Please return every line of the records below that holds the word "Nishi".

━━━━━ DATASET RECORDS

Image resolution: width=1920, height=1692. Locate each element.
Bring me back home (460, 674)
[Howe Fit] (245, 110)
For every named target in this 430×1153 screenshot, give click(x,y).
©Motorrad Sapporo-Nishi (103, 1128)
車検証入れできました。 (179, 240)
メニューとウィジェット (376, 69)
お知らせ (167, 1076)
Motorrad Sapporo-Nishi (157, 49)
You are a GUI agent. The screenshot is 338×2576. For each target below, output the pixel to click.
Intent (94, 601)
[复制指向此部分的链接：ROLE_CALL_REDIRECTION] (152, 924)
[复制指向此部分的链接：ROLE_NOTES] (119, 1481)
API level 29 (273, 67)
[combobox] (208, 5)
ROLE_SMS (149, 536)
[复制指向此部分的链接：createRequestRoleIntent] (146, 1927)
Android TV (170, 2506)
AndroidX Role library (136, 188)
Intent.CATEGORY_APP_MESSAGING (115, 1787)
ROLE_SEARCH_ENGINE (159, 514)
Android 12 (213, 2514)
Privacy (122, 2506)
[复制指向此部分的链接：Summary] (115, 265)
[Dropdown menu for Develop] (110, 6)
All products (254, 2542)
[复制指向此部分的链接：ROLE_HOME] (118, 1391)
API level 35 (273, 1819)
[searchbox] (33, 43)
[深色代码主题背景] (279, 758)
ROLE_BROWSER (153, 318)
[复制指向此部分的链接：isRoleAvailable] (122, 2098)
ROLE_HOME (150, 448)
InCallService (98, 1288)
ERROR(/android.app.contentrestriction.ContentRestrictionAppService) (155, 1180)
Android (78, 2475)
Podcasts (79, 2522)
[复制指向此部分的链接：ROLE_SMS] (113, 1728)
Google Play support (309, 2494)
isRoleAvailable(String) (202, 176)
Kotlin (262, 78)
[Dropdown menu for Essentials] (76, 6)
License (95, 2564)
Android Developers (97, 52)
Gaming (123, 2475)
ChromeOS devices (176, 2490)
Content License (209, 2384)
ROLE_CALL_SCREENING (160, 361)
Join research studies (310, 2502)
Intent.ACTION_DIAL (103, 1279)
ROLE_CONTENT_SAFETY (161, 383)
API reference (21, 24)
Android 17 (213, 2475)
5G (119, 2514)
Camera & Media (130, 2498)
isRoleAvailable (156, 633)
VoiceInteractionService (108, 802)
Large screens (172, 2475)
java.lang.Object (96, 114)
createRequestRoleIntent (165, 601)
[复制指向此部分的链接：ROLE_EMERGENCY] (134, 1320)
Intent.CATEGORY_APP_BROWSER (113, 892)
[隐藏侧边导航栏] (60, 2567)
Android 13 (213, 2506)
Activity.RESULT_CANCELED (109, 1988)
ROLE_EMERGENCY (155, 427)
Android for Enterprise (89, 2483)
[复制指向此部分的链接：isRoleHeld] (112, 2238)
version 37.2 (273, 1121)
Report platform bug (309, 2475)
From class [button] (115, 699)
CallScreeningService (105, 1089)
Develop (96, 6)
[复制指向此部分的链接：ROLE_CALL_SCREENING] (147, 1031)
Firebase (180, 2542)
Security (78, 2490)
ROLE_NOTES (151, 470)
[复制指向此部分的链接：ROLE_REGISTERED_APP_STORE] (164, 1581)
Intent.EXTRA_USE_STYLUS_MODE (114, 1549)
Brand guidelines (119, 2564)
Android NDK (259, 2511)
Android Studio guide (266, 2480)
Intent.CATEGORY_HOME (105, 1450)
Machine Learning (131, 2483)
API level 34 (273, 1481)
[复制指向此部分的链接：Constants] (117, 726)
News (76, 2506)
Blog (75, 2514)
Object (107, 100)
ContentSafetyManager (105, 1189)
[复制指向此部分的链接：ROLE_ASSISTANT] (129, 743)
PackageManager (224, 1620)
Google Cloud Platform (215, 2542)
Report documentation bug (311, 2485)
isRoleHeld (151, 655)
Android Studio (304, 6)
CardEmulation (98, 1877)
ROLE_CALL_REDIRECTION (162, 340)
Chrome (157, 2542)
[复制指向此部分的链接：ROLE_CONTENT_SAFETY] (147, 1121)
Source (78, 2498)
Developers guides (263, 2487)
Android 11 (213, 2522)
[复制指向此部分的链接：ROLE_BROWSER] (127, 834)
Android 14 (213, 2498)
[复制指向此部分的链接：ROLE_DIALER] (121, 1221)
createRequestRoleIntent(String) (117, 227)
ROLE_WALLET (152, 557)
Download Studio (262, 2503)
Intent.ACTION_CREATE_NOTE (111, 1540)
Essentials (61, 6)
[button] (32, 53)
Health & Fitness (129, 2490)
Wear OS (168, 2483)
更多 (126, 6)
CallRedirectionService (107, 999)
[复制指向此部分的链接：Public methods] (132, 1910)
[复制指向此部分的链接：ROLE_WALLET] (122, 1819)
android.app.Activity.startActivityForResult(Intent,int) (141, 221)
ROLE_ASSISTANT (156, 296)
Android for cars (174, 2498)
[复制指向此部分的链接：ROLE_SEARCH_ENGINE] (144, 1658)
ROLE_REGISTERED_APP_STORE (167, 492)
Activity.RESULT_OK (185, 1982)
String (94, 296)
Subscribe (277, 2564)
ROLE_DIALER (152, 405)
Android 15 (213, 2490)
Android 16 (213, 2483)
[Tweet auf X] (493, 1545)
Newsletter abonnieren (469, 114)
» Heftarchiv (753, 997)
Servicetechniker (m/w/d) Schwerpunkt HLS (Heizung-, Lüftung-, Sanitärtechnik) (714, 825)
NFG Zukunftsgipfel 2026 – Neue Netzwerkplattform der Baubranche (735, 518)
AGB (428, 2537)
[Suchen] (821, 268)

━━━━━━━━━━

* [THE ANSWER]:
©Motorrad Sapporo-Nishi (103, 1128)
Motorrad Sapporo-Nishi (157, 49)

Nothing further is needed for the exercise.